Design, synthesis and biological evaluation of thromboxane A2 antagonists

Thromboxane A2 (TXA2) is a cellular lipidic mediator resulting from metabolisation of arachidonic acid by cyclooxygenases. This prostanoid is a potent inducer of platelet aggregation, a constrictor of vascular and bronchial smooth muscles, and a stimulator of smooth muscle cells proliferation. Due to these biological properties, TXA2 is implicated in several pathologies such as myocardial infarct and bronchial asthma. Actually, high TXA2 concentrations have been measured in these pathologies. Thus molecules combining dual activity as thromboxane synthase inhibition and TXA2 receptor have a great therapeutic interest. Moreover, it has been demonstrated that drugs combining this dual activity reduce the severity of myocardial infarct and bronchial asthma.

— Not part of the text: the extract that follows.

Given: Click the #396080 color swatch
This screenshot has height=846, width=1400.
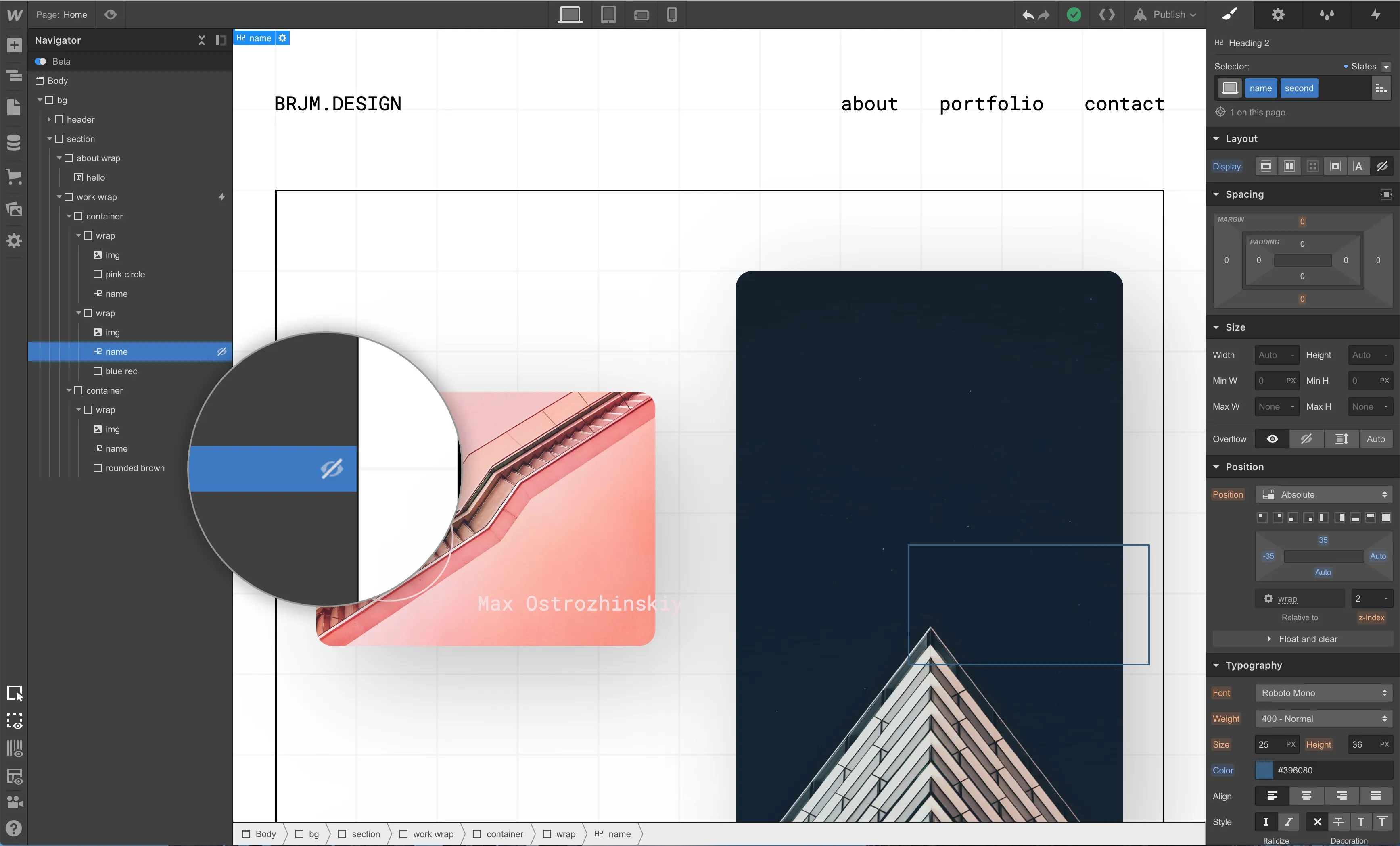Looking at the screenshot, I should (x=1264, y=771).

For many years, our department is involved in the design, synthesis and pharmacological evaluation of original molecules ( 70) structurally related to torasemide, as TXA2 modulators. Most of these molecules, targeting TXA2, are nitrobenzene sulfonylureas. Among this series, two molecules showing a high affinity for the human platelet TXA2 receptor were selected: BM-567 (IC50 : 1.1 nM) and BM-573 (IC50 : 1.3 nM). Both molecules have anti-aggregatory potency and are able to relax rat aorta and guinea pig trachea smooth muscles precontracted by a TXA2 receptor agonist (U-46619). Moreover, we showed that these molecules completely inhibit platelet TXA2 production at 1 µM. BM-573 has been investigated in an original porcine model of myocardial infarction induced by topical application of ferric chloride to the left anterior descending coronary artery. BM-567 was investigated in a bronchial asthma model induced by ovalbumin in passively sensitized guinea pigs. We could conclude from these studies that BM-567 and BM-573 open new perspectives in the treatment of severe pathologies such as bronchial asthma and cardiovascular disorders, respectively.